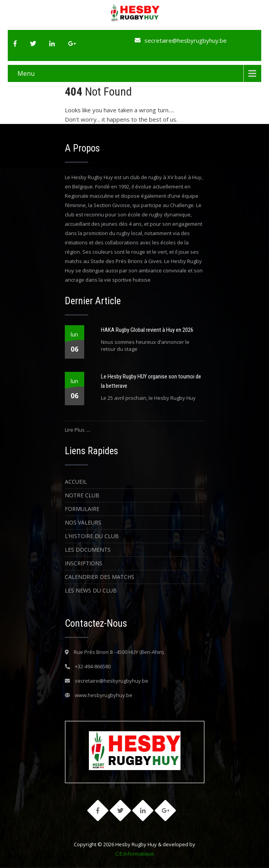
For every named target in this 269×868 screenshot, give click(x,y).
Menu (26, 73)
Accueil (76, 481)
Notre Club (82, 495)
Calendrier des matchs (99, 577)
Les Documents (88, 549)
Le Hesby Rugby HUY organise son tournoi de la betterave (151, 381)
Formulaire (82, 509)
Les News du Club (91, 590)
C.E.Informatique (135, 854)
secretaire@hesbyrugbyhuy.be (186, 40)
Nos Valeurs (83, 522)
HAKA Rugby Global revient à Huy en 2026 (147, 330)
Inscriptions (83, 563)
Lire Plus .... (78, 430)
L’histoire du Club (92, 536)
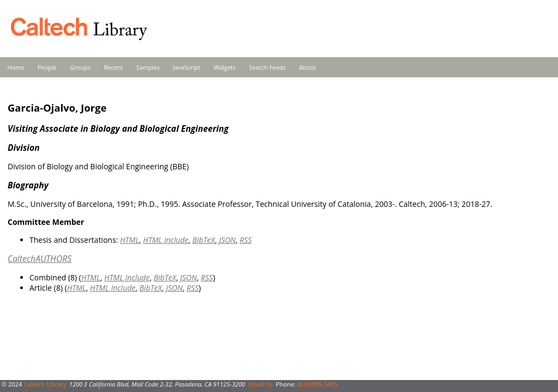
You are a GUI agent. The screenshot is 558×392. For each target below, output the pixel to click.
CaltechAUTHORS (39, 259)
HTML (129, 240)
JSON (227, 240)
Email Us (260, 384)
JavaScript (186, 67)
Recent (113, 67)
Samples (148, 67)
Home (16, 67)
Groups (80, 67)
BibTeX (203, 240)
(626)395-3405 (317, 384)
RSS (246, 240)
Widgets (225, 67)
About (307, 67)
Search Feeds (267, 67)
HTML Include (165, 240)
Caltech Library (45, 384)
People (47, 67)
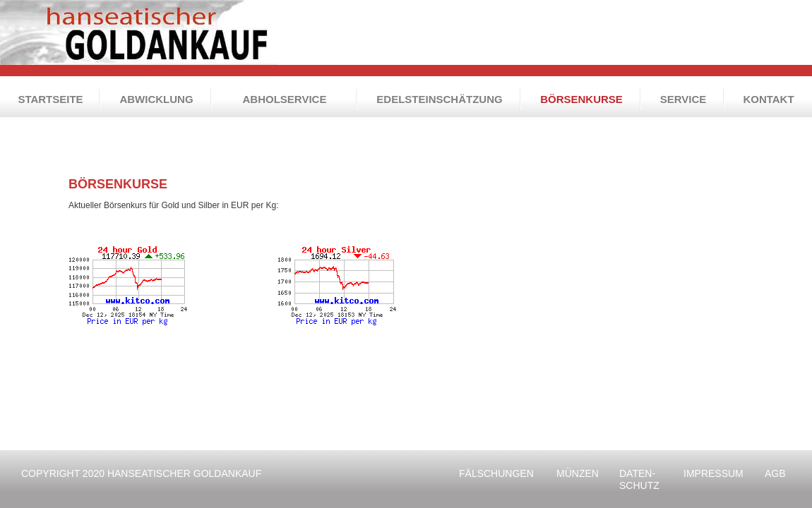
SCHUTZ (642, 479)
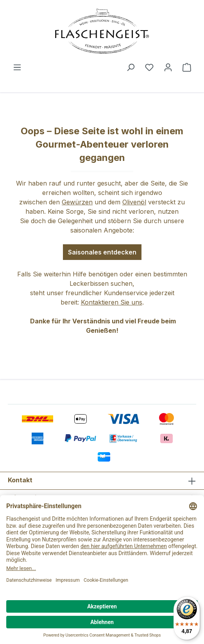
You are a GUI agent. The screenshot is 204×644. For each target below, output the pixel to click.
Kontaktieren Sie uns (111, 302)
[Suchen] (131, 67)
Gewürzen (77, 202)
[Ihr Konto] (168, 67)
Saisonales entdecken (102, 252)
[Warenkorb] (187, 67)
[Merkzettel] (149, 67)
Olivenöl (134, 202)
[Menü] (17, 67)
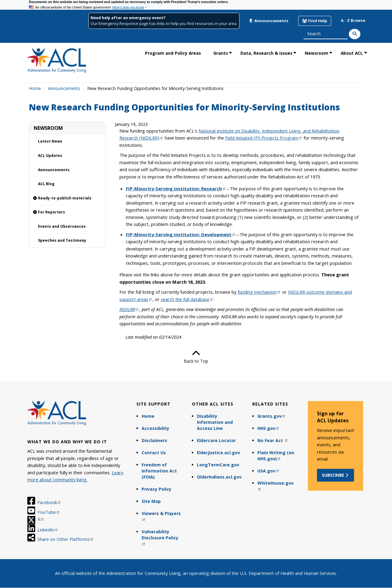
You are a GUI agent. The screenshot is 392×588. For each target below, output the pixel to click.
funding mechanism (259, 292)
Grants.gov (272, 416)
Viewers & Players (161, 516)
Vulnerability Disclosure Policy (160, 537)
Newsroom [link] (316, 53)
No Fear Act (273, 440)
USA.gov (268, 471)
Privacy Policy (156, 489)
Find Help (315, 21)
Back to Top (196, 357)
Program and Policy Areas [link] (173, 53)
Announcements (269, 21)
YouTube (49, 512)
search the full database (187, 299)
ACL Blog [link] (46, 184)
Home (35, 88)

* * *

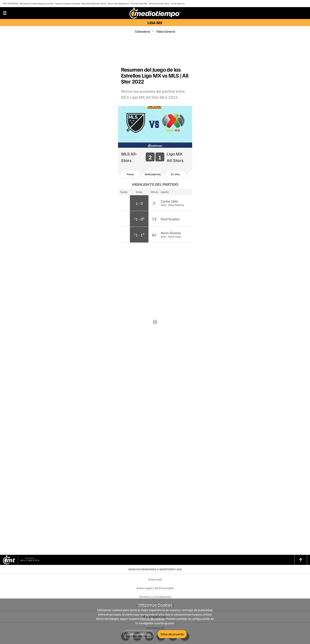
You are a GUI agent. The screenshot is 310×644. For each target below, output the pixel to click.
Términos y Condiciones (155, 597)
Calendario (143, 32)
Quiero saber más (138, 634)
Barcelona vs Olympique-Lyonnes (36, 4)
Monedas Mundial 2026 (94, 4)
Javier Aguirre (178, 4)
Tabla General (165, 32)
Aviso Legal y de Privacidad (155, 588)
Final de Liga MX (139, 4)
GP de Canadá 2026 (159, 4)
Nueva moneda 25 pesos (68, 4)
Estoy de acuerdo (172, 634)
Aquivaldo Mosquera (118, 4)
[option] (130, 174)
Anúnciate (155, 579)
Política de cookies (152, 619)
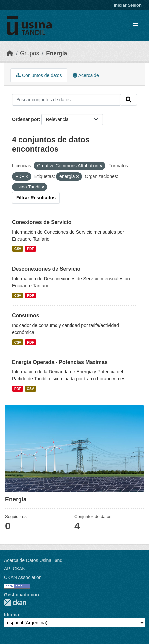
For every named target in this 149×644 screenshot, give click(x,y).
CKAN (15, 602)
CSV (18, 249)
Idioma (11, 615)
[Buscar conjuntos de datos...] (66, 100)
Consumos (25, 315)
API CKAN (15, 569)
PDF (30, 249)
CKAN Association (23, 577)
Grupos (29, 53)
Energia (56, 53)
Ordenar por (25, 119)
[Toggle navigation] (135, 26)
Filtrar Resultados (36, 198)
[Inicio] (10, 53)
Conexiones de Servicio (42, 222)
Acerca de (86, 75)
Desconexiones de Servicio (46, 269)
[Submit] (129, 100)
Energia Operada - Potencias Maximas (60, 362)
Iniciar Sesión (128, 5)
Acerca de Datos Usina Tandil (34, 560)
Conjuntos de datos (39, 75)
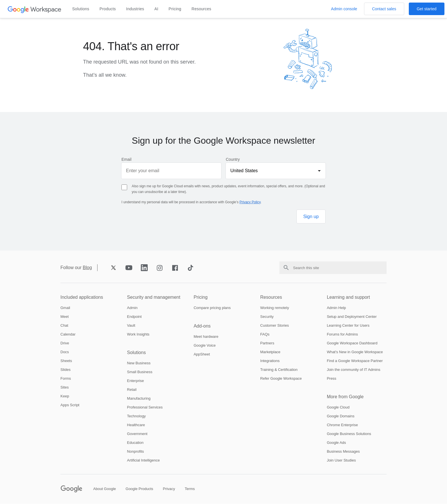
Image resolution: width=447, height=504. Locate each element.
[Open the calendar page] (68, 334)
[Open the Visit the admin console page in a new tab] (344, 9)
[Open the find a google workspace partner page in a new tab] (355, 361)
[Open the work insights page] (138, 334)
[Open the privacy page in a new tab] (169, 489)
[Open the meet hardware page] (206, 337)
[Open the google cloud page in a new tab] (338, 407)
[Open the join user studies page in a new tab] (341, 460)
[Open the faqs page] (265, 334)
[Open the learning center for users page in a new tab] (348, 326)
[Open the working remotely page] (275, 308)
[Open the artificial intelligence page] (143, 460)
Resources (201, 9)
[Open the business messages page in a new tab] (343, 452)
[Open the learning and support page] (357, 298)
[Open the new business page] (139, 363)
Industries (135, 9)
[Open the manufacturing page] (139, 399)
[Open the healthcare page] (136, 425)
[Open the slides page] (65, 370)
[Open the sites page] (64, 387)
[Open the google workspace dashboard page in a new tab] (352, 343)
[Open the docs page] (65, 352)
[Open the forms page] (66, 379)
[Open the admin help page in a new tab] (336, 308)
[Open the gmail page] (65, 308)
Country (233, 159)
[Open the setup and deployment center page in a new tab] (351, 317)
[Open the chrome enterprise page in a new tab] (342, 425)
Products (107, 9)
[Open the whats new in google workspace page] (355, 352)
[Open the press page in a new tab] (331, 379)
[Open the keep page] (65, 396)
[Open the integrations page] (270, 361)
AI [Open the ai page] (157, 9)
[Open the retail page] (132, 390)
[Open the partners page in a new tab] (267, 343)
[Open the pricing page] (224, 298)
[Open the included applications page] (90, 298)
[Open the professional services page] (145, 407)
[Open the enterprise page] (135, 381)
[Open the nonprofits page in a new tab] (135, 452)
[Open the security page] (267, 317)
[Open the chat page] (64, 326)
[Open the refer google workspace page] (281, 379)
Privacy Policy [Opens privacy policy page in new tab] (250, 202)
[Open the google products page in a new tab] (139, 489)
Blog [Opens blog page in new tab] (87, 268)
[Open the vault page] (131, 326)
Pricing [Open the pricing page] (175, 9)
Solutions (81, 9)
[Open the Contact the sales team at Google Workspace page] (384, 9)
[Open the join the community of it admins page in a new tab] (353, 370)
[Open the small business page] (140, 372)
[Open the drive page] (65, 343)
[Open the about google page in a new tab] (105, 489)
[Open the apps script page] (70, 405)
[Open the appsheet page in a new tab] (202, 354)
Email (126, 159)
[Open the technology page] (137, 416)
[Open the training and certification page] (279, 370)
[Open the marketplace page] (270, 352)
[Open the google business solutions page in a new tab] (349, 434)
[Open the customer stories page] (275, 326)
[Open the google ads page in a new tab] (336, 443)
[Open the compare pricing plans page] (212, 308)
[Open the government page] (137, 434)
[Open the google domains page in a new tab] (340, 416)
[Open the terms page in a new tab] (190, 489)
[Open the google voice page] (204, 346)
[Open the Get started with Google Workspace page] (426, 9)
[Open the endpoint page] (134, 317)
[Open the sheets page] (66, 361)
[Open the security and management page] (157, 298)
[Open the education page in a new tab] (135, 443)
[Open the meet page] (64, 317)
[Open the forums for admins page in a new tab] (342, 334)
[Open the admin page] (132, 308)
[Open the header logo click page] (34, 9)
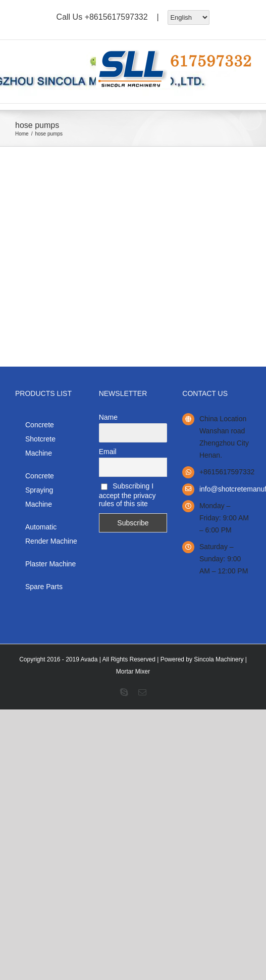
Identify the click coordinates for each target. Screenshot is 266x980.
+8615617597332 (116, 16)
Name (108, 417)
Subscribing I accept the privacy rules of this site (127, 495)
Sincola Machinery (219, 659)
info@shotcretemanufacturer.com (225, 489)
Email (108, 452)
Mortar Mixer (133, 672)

§ **Directions for this task**
Output as a JSON list of strings the data lines from the line with "[Open the training" up to and including the line with "[Open the sheets page] (66, 361)", one string per line, leaving out blank lines.

§ **Finished task**
[
  "[Open the training and certification page] (279, 370)",
  "[Open the marketplace page] (270, 352)",
  "[Open the google business solutions page in a new tab] (349, 434)",
  "[Open the customer stories page] (275, 326)",
  "[Open the google ads page in a new tab] (336, 443)",
  "[Open the compare pricing plans page] (212, 308)",
  "[Open the government page] (137, 434)",
  "[Open the google domains page in a new tab] (340, 416)",
  "[Open the terms page in a new tab] (190, 489)",
  "[Open the google voice page] (204, 346)",
  "[Open the Get started with Google Workspace page] (426, 9)",
  "[Open the endpoint page] (134, 317)",
  "[Open the sheets page] (66, 361)"
]